Non ci si fa prendere la mano da nessuna voglia di proclama,  ma si rimane coi i piedi ben saldi nell’agire quotidiano del buon padre di famiglia. In pratica se ci atterremo a queste linee alla fine della consiliatura Terni sarà la città che vogliamo e lo sarà nonostante la situazione finanziaria dell’Ente, veramente catastrofica.Il sindaco per primo ma noi tutti con lui, ci siamo caricati sulle spalle un difficile fardello; non ci tiriamo indietro convinti da sempre che la politica non debba gettare la spugna nei momenti difficili, ma adoperarsi per il bene collettivo assumendosi le proprie responsabilità.

Come forze politiche abbiamo l’impegno nei confronti della città ad essere coesi e a condividere le scelte con il sindaco e la sua giunta, oltre ad essere uniti e decisi come maggioranza in consiglio ed evitare cosi occasioni di facile polemica da parte di alcune opposizioni. Significativo ricordare nel documento che governeremo sopra gli errori che fortunatamente appartengono al passato ma che purtroppo per la città tutta condizionano pesantemente il nostro attuale agire amministrativo. Operazioni improbabili, artifici contabili, debiti fuori bilancio, aumenti di imposte e tasse, altissima pressione fiscale questa l’unica eredità che ci lasciano le amministrazioni che ci hanno preceduto; così sciatte, pressappochiste, lassiste e inadeguate tanto da far aumentare ogni giorno di più la distanza culturale tra il Palazzo e le esigenze reali e concrete dei cittadini.

Quella distanza che noi con la continua ricerca del coinvolgimento della città cercheremo di colmare.

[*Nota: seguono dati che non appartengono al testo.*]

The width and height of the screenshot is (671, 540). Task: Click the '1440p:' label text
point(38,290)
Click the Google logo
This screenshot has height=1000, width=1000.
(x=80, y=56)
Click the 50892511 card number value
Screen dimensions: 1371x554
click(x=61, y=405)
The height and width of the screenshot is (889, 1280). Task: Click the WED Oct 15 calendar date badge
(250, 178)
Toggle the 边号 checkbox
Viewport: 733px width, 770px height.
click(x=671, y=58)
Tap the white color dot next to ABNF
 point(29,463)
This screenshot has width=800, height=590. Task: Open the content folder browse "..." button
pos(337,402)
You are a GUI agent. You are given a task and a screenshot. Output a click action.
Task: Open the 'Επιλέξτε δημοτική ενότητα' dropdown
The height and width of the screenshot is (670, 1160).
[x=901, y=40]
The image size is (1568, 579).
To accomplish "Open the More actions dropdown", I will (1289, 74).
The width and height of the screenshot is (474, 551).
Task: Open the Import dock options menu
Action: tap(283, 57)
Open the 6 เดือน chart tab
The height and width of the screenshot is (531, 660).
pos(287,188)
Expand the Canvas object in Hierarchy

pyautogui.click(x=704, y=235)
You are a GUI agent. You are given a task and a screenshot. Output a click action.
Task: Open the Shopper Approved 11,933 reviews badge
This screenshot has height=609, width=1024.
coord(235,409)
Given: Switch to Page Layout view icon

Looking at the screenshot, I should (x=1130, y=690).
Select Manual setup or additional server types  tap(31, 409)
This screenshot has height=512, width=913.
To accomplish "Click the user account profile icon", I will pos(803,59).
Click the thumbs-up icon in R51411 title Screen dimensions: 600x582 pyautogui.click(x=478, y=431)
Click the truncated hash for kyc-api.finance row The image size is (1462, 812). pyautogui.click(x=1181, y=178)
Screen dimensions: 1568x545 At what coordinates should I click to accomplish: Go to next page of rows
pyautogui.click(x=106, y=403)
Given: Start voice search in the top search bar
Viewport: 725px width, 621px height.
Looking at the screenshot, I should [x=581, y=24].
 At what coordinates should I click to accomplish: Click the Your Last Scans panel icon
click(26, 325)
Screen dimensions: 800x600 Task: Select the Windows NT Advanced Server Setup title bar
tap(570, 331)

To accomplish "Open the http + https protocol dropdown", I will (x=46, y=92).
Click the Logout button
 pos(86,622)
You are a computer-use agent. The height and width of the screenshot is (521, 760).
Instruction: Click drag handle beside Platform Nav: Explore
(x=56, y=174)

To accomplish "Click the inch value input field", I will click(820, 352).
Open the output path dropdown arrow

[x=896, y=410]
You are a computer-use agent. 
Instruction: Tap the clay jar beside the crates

Fa bene il sindaco a ricordare che il cambiamento non dipende solo da lui, dalla sua giunta o da noi maggioranza; occorre riscoprirsi comunità e capire che il governo della città è nelle mani di ognuno di noi”.

Da rappresentante civico ovvero da persona che senza il facilitatore consenso di un partito ma solo per la fiducia raccolta sulla sua persona ha la fortuna di sedere in consiglio comunale e di rappresentare i cittadini, non può che farmi piacere quando, nel documento il sindaco chiama in causa la responsabilità civica, il civismo, il senso del dovere e dell’impegno; sono convinto che questa sia la strada giusta”.